## EXCERPT

= = = = =

Reassessment U/S 150 Of Income Tax Act Can't Be Initiated On Mere 'Incidental' Findings Of Appellate Authority: Delhi High Court
Kapil Dhyani
4 Jan 2025 9:00 PM IST
The Delhi High Court has held that Section 150 of the Income Tax Act, 1961 can be invoked for reassessment only to give effect to a 'conclusive finding' by an appellate authority regarding escapement of income by an assessee. Section 150 makes provision for cases where assessment is in pursuance of an order on appeal, etc. It empowers an Assessing Officer to issue reassessment...
The Delhi High Court has held that Section 150 of the Income Tax Act, 1961 can be invoked for reassessment only to give effect to a 'conclusive finding' by an appellate authority regarding escapement of income by an assessee.
Section 150 makes provision for cases where assessment is in pursuance of an order on appeal, etc. It empowers an Assessing Officer to issue reassessment notice under Section 148, to give effect to any finding or direction contained in an order passed by any authority in any appeal, reference or revision under the Act.

= = = = =

(Stored items)
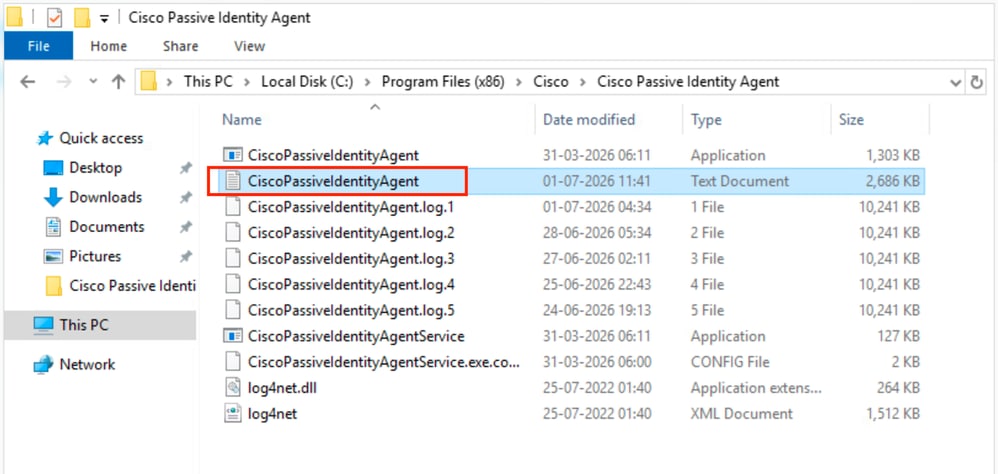The image size is (998, 474).
Task: Open the address bar history dropdown
Action: pyautogui.click(x=955, y=82)
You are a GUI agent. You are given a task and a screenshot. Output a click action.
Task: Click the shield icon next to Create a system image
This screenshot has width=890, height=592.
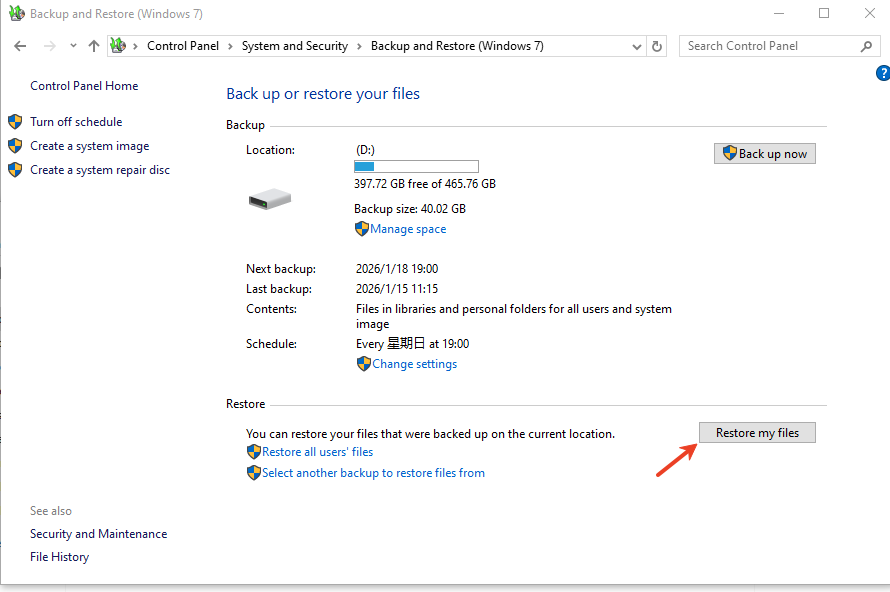click(x=14, y=145)
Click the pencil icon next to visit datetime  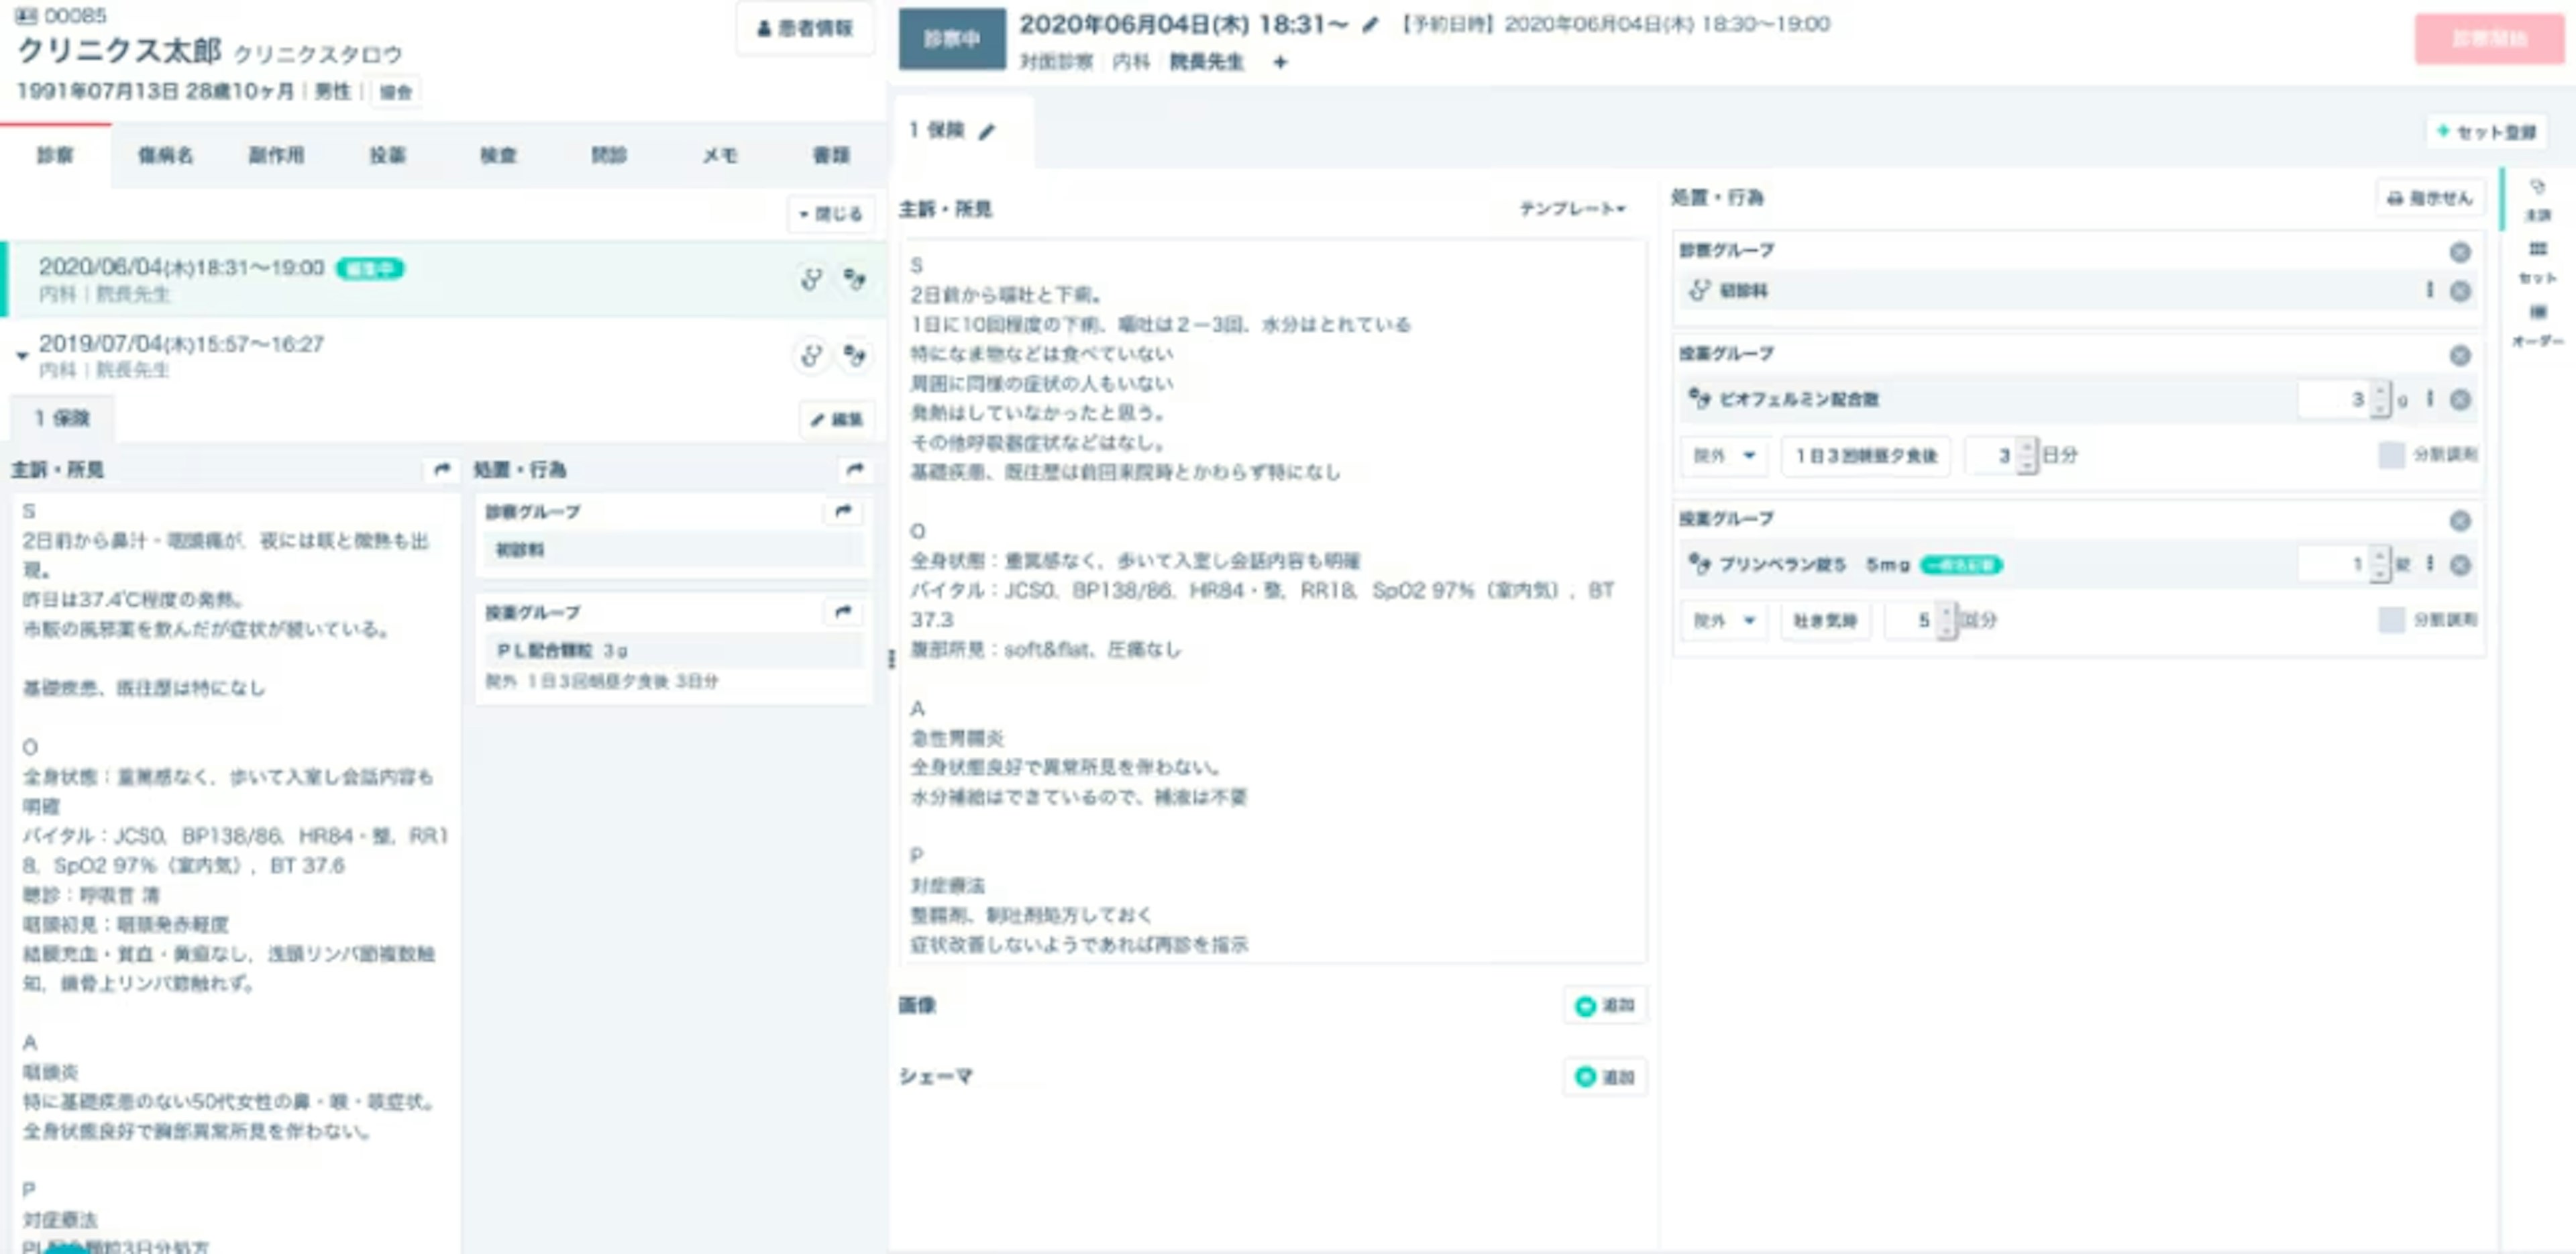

= = = = =

According to the news report, under which section can an Assessing Officer issue a reassessment notice to give effect to a finding in an appellate order? These entries have no connection to the news report.

Section 148 of the Income Tax Act, 1961.